"Don't you know, boy, you ought not to get in my way?"
The tide was at its ebb; the boats stranded afar, and the lad addressed had started, with a fish – his wage – in one hand, to walk to shore, when, passing into the shadow of the rampart of the Governor's Mount, from the opposite direction a white horse swung suddenly around a corner of the stone masonry and bore directly upon him. He had but time to step aside; as it was, the animal grazed his shoulder, and the boy, about to give utterance to a natural remonstrance, lifted his eyes to the offender. The words were not forthcoming; surprised, he gazed at a tiny girl, of about eleven, perched fairy-like on the broad back of the heavy steed.
"Don't you know you ought not to get in my way?" she repeated imperiously.
The boy, tall, dark, unkempt as a young savage, shifted awkwardly; his black eyes, restless enough ordinarily, expressed a sudden shyness in the presence of this unexpected and dainty creature.
"I – didn't see you," he half stammered.
"Well, you should have!" And again the little lady frowned, shook her disordered golden curls disapprovingly and gazed at him, a look of censure in her brown eyes. "But perhaps you don't know who I am," she went on with a lift of the patrician doll-like features. "I don't think you do, or you wouldn't stand there like a booby, without taking off your hat." More embarrassed, he removed a worn cap while she continued to regard him with the reverse of approval. "I am the Comtesse Elise," she observed; "the daughter of the Governor of the Mount."
"Oh!" said the boy, and his glance shifted to the most important and insistent feature of the landscape.
Carrying its clustered burden of houses and palaces, a great rock reared itself from the monotony of the bare and blinding sands. Now an oasis in the desert, ere night was over he knew the in-rushing waters would convert it into an island; claim it for the sea! A strange kingdom, yet a mighty one, it belonged alternately to the land and to the ocean.
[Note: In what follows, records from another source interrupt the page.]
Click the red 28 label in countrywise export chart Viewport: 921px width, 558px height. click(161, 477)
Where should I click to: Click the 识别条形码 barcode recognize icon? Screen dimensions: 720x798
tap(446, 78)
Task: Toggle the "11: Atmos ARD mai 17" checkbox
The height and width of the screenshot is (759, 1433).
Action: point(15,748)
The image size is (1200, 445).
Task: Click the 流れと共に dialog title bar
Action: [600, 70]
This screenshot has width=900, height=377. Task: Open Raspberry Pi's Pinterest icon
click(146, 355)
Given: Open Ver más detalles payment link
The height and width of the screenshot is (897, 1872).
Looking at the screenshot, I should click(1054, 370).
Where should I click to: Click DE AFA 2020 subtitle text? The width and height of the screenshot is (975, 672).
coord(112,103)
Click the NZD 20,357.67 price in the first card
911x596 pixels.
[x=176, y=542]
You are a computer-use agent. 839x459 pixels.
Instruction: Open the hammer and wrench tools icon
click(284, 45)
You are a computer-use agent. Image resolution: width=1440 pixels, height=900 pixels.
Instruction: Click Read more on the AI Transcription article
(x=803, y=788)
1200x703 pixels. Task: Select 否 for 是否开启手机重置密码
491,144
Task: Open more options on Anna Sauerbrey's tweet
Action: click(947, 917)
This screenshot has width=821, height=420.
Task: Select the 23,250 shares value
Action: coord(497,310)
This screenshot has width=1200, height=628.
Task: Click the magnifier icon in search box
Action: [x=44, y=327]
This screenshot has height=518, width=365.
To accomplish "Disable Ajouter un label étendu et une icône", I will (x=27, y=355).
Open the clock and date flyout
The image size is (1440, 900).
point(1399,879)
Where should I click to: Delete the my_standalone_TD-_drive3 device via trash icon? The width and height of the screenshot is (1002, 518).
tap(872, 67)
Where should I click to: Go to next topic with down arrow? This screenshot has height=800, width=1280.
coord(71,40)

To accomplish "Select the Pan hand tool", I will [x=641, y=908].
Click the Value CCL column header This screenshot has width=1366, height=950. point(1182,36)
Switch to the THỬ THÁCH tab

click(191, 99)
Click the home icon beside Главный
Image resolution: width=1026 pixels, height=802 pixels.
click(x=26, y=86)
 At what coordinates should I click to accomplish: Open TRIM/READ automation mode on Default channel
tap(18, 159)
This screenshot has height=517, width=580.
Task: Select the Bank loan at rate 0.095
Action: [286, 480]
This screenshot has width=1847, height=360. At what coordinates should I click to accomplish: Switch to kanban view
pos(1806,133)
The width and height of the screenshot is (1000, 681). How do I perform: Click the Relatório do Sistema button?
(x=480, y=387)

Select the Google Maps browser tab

With the sky, however, it enjoyed perpetual affiliation, for the heavens were ever wooing it; now winding pretty ribbons of light about its air-drawn castles; then kissing it with the tender, soft red glow of celestial fervor.
"Yes; I live right on top among the clouds, in a castle, with dungeons underneath, where my father puts the bad people who don't like the nobles and King Louis XVI. But where," categorically, "do you live?"
His gaze turned from the points and turrets and the clouds she spoke of – that seemed to linger about the lofty summit – to the mainland, perhaps a mile distant.